Die Fahne wehte nur an Sonn- und Festtagen vom Turm, oder sie begrüßte freundlich die Gäste, die in Jeseritz erwartet werden. Heute war weder ein besonderer Feiertag noch waren Einladungen ergangen – kam trotzdem Besuch? Hm, womöglich die Miltitscher Husaren. Elten meldete sie ja gewissermaßen an.
So gern Herr von Welfen für gewöhnlich Gäste bei sich sah, heute kamen sie ihm doch ein wenig ungelegen, denn der Ritt und die Frühstücksstunde hatten ihn etwas ermüdet, und er hätte sich vor Tisch gern noch ein halbes Stündchen hinlegen und ausruhen mögen.
Aber was half es. Auch ein Vater hatte seine Verpflichtungen und mußte lächelnd zusehen, wenn die Söhne des Landes herzuströmten, den schönen Töchtern zu huldigen. Dieser Gedanke versöhnte ihn, denn Herr von Welfen war eitel auf seine Töchter, besonders auf seine geistreiche, talentvolle Salome, die berechtigt war, sich bewundern und anbeten zu lassen.
So ermunterte er seinen eleganten Goldfuchs zu lebhafterer Gangart und hielt in kurzer Zeit vor der Freitreppe, von der Wulf in »erster Garnitur« herabeilte, ihm die Zügel zu halten. Bachmann kam von der Veranda herzu. Auch er trüg gute Livree und machte das beklommen, feierliche Gesicht, das er stets zur Schau trug, wenn sich etwas Außergewöhnliches in Jeseritz ereignen soll.
»Ist der Besuch schon da?«
»Nein, Herr Major.«
»Wer wird denn erwartet?«
»Die Herren Husarenoffiziere – zu Befehl.«
»Die Miltitscher?«
»Verzeihen, Herr Major, das weiß ich nicht.«
»Selbstverständlich die Miltitscher –- können ja nur die Miltitscher sein.
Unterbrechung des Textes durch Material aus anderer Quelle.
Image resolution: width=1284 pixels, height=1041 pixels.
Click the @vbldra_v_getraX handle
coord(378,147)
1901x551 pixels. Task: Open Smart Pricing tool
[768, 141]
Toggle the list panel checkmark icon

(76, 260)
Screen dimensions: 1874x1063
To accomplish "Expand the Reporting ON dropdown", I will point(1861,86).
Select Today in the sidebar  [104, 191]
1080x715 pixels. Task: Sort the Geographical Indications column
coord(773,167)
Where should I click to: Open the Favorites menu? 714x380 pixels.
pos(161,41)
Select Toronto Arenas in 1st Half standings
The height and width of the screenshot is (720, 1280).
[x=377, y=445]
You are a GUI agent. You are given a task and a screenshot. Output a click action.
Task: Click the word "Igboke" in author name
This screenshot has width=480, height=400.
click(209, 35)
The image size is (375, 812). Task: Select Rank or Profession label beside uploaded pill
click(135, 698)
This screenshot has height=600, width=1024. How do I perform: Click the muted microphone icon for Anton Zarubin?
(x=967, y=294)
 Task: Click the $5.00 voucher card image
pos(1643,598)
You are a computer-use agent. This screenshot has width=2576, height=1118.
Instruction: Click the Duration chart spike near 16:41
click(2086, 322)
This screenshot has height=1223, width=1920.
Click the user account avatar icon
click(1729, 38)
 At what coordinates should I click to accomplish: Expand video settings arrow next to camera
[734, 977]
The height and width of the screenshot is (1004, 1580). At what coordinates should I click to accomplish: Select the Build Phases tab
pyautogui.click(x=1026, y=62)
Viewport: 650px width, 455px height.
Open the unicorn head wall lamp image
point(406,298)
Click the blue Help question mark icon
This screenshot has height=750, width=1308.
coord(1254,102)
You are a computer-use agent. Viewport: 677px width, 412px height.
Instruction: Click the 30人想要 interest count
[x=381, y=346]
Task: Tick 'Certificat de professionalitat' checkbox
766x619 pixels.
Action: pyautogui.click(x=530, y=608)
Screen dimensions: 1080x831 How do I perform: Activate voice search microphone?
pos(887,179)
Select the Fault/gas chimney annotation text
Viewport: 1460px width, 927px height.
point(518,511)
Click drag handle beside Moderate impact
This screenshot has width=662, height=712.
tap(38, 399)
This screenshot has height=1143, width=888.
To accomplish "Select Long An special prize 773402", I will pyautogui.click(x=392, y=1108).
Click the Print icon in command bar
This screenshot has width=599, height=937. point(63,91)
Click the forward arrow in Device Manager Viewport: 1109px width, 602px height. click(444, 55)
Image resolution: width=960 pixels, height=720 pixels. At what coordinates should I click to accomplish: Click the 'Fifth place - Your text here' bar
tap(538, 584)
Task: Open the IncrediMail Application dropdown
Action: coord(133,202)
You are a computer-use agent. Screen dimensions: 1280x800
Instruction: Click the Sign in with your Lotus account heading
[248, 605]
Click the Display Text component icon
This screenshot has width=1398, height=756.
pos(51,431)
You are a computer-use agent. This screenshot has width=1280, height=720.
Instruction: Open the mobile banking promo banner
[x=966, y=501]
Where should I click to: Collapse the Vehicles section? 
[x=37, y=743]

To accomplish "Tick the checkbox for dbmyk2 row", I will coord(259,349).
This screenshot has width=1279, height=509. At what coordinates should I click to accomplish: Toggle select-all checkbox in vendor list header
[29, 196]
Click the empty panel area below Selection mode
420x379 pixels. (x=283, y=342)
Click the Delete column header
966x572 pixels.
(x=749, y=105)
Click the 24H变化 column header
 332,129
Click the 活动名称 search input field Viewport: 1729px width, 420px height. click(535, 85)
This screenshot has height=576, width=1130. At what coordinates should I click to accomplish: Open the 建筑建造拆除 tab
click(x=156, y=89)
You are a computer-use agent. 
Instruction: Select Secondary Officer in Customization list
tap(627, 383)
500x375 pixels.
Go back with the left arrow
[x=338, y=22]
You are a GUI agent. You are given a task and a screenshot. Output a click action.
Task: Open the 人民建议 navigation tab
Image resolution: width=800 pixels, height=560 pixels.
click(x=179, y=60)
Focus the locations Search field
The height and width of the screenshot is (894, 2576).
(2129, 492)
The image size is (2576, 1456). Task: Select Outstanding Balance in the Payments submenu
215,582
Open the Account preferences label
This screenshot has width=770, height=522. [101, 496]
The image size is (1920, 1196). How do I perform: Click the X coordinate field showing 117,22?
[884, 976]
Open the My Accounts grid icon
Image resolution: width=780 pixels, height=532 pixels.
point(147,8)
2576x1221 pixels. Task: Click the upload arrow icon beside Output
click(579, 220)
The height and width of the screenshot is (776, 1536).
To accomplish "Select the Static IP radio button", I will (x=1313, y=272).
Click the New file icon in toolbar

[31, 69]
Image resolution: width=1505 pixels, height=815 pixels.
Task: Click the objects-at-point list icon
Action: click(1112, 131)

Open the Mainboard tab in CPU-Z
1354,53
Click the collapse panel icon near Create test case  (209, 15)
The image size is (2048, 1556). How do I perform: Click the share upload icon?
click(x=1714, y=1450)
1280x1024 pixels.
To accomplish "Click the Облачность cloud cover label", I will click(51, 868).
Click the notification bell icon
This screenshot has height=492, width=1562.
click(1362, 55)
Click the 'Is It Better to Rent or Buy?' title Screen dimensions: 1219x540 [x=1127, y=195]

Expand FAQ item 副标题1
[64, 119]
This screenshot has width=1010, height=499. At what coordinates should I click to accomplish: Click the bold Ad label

Um wieviel Uhr werden die Herren kommen?«
»So wie gewöhnlich – gnädiger Herr – wohl um zwei ... halb drei ...«
Welfen zog hastig die Uhr. – »Potz Wetter, dann muß ich mich ja schleunigst umziehen! – Verfluchte Wirtschaft – bei der warmen Sonne bin ich siedeheiß geworden und nun in den kalten Staat hinein, wird wiederum eine nette Rheuma- Attacke geben!«
»Darf ich gehorsamst zuvor um den Wein bitten, Herr Major! Ich muß noch die Karaffen füllen!«
»Himmel Schockschwerenot! Auch noch in den eisigen Keller 'runter? –- Undenkbar! Das kann kein Mensch verlangen. Da hier ... alter Maulwurf ... da ist der Schlüssel.« – Und der Sprecher wühlte umständlich ein großes Schlüsselbund ans der Tasche und warf es dem Getreuen zu: »Holt euch mal selber ran, was ihr braucht! – He? Wie viele Herren kommen denn?«
Wulf zuckte die Achseln. »Wir dachten, Herr Major wüßten wohl – –«
»Na, es können ja nur der Rittmeister und die beiden Leutnants sein! Von den Verheirateten reitet keiner zu Tisch über Land – also sechs rot und sechs weiß ... und eine Flasche Portwein zur Suppe!«
»Gnädige Frau wußte nicht genau – ob Sekt?«
»Unsinn! Narrheit! Wer sich mir nichts dir nichts hier anmeldet, der nimmt mit einem einfachen Mittag fürlieb. Ohne Sekt – verstanden?«
»Befehl, Herr Major!«
Wulf stürmte davon, und der Gebieter von Jeseritz stieg etwas steifbeinig die Freitreppe empor. Er merkte es doch, daß er nach langer Winterpause heute zum erstenmal wieder im Sattel gesessen. Im Vorbeischreiten warf er einen Blick in das Eßzimmer. Rose eilte noch geschäftig um den Tisch und steckte in jede Serviette ein Veilchensträußchen.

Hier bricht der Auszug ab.